The Birding Life is another coffee-table-worthy affair, rich with color photographs and brief vignettes that encourage browsing. As you flip through the pages, you encounter names that every reader of this blog is likely to know, at least in passing: Julie Zickefoose and Bill Thompson III, Charley Harper, Kenn Kaufman. The text is divided, not taxonomically or chronologically, but with a weirdly visual bent – one section is devoted to what birders do, while roughly twice as many pages go to matters like decorating with a bird theme or collecting bird memorabilia and art.
As I read, I realized that I had encountered books very much like this before. But not, mind you, on any shelf of popular science or ornithological memoir. No, this properly dwells in a specialized, glossy pantheon: literature that lets a would-be decorator or artist learn a style for their own use while also imparting enough narrative and fact to be of interest to more general readers. From shabby chic to high modernism, from plain old punk to steampunk, every style worthy of the name needs such a book.
Ladies and gentlemen, we are witnessing the birth of Birder Chic.

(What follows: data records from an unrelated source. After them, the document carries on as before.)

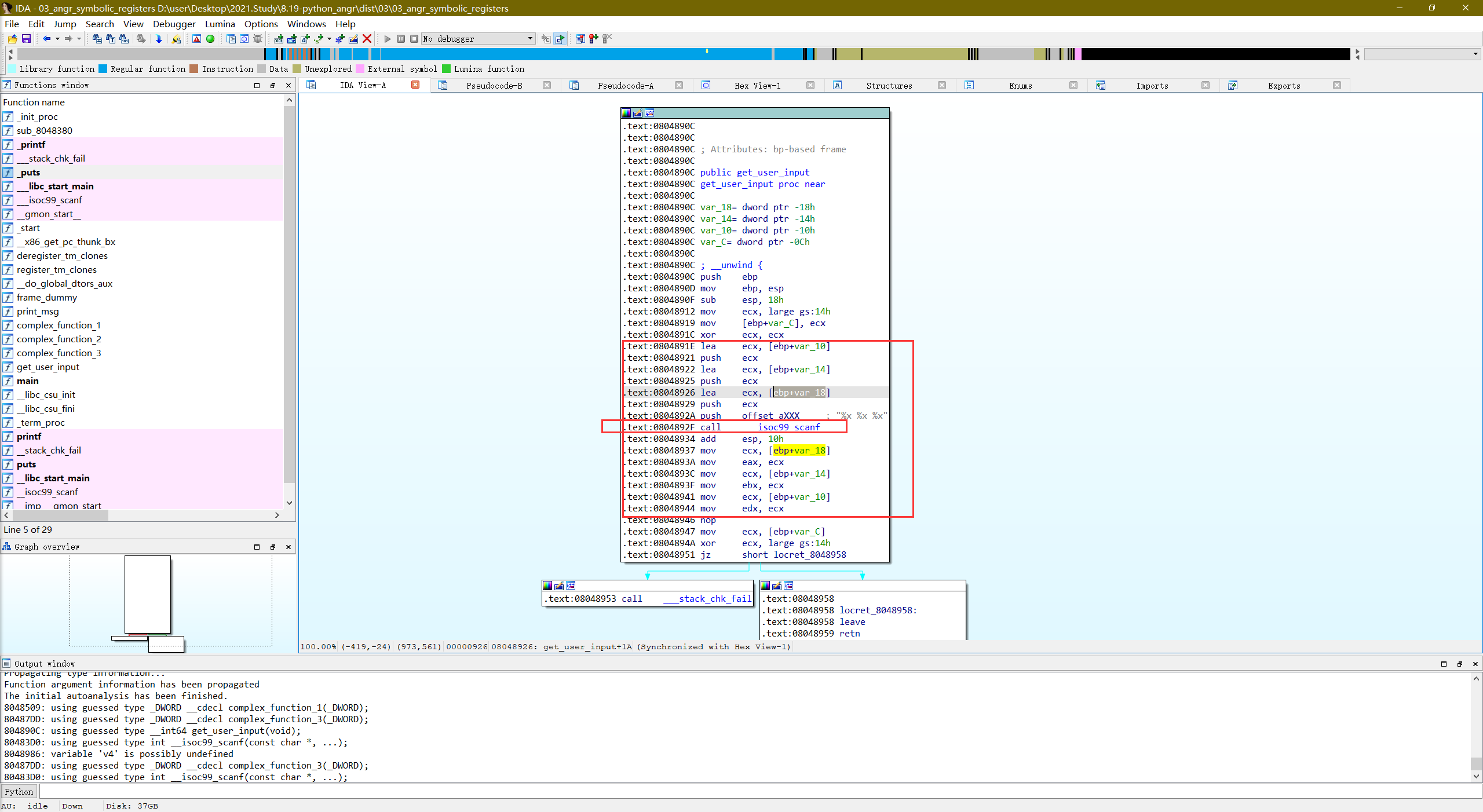Close the IDA View-A tab
1483x812 pixels.
tap(415, 85)
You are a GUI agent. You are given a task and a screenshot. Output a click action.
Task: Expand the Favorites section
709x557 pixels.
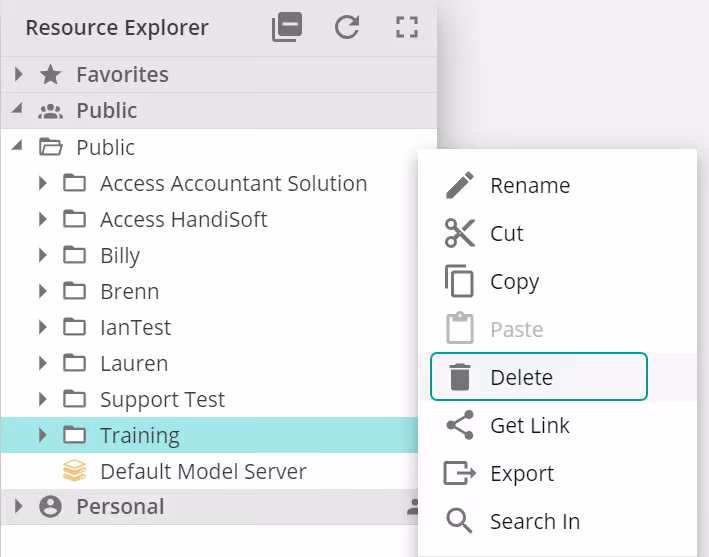[x=19, y=75]
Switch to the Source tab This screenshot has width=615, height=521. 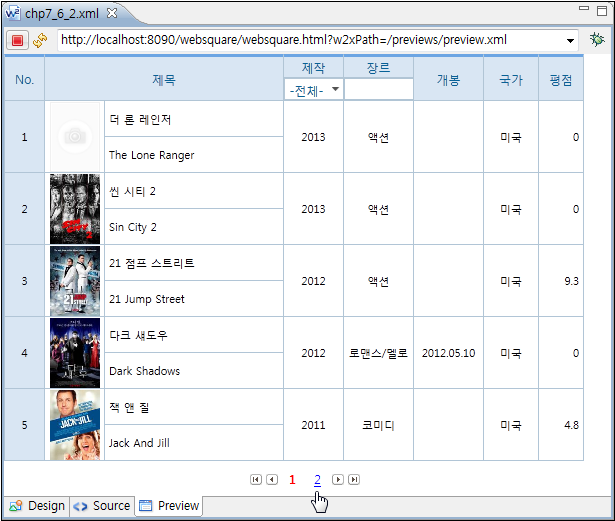click(102, 506)
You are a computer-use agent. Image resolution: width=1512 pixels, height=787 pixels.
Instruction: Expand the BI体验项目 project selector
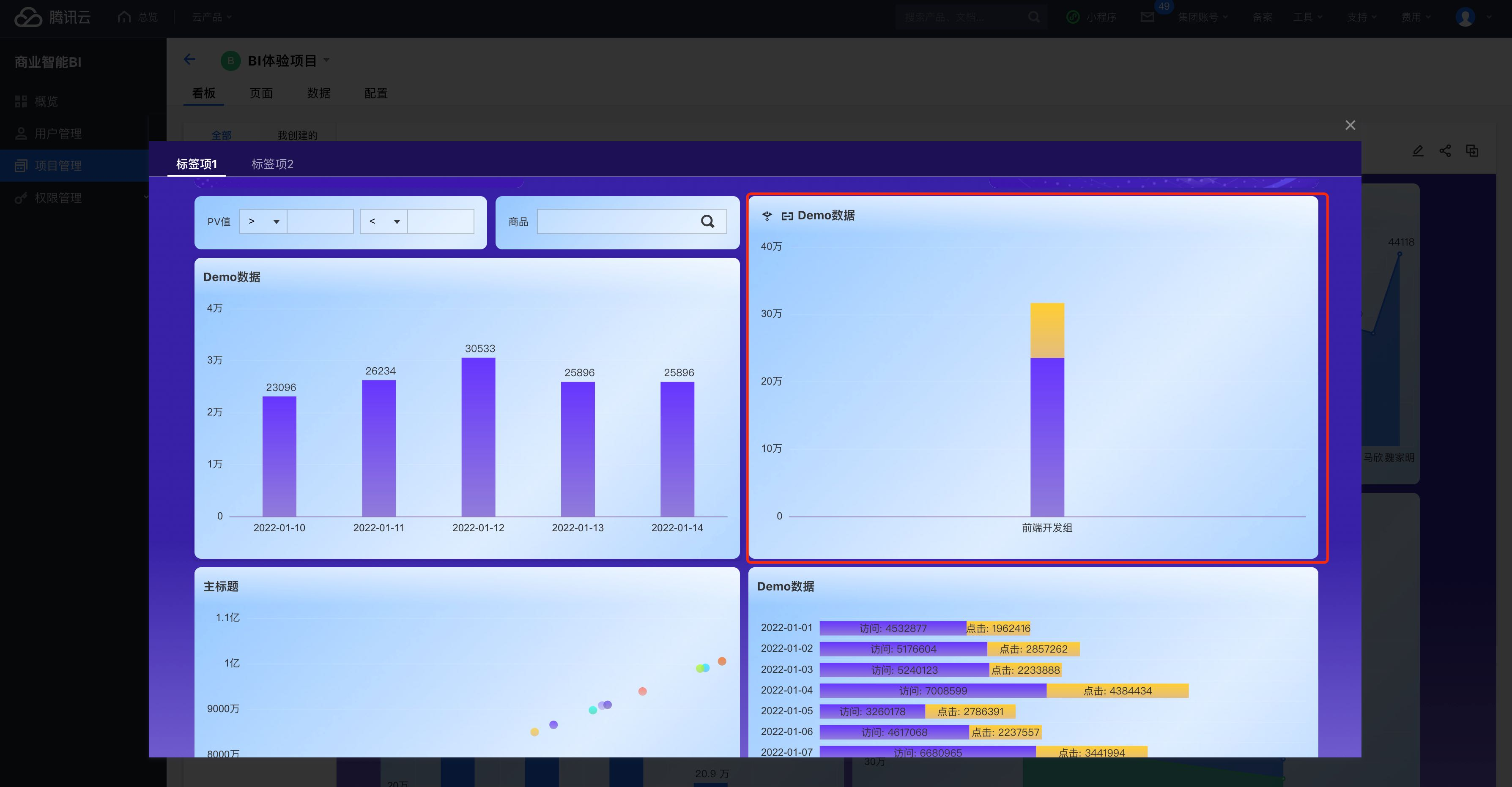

As with all fledgling aestheticizations, there are moments of awkwardness where it seems like the concept won’t quite take flight. Birders who delight in the genuinely lovely evocations of Central Park and Hog Island may look askance at “What to Wear” sidebars and digressions on bird-themed wallpaper. Contentious issues like parrot ownership, the role of hunters in conservation, and the romaniticization of bygone eras of egg and nest collecting are passed over with nary an acknowledgement that they are controversial. In fact, people who are more into birds than people are likely to be disappointed — unless, like me, you just enjoy meditating on photos of the Yale vertebrate collection. But on its own terms, this is a very engaging attempt to straddle the two cultures of arts and sciences, and in those terms I hope that it will soar.
If one has to be inside, after all, bird-patterned wallpaper is better than nothing.
Now I want bird wallpaper. Thanks?
I try not to read reviews of books that I plan on reviewing myself. I don’t want to, even subconsciously, be influenced by others. But I couldn’t resist reading yours; I’ve been curious how other birders will react to this book. Great job! And now I need to forget all that I just read…
The “birth of birder chic” – I like it!
I coordinate the 6-day Audubon Camps on Hog Island in Maine that are written about in this book – are you a camp alum? We’re still running the camps with many of those same folks you mention in your post teaching this summer. After being closed down for a year, the programs are now coordinated by Project Puffin of the National Audubon Society. I’ve been enjoying your blog for a while now – I’d love to meet if you come to Maine sometime!
Next I expect a posting on how birders DO decorate their homes. I try hard not to engage in non-stop bird-on-the-wall, bird-in-the-fireplace decoration, but there’s a lot of neat stuff out there.